Listed records: Begin

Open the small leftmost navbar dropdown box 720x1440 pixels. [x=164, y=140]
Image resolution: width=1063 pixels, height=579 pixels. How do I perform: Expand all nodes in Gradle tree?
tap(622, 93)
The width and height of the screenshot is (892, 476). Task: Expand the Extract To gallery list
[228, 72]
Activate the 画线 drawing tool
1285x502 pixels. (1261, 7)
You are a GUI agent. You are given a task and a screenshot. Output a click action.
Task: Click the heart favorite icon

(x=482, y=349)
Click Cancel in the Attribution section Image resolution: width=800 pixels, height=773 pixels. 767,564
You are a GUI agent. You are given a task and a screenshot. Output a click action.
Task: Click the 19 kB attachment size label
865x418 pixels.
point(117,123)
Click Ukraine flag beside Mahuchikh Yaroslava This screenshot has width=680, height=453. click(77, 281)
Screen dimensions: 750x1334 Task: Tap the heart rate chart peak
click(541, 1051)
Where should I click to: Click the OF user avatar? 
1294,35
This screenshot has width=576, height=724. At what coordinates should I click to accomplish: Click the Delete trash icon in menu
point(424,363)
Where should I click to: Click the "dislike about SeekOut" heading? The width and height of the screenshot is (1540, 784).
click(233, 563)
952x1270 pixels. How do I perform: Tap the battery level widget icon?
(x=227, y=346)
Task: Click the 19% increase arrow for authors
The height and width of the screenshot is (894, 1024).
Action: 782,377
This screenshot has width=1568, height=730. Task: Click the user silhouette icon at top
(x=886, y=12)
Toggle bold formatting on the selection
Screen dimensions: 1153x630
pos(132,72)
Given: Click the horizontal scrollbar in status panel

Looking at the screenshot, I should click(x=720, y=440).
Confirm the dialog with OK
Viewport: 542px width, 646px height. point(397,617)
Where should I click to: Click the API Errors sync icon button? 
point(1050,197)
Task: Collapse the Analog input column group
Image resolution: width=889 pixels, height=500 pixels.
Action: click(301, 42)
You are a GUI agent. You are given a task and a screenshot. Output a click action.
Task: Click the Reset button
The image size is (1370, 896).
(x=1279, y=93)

Listed records: End

Directions for this task:
From the line containing "is (1540, 784)." down to the line containing "Task: Click the 19%" in the material above, reproduce every line exactly, including the two end lines.

Reply to the exercise:
Where should I click to: Click the "dislike about SeekOut" heading? The width and height of the screenshot is (1540, 784).
click(233, 563)
952x1270 pixels. How do I perform: Tap the battery level widget icon?
(x=227, y=346)
Task: Click the 19% increase arrow for authors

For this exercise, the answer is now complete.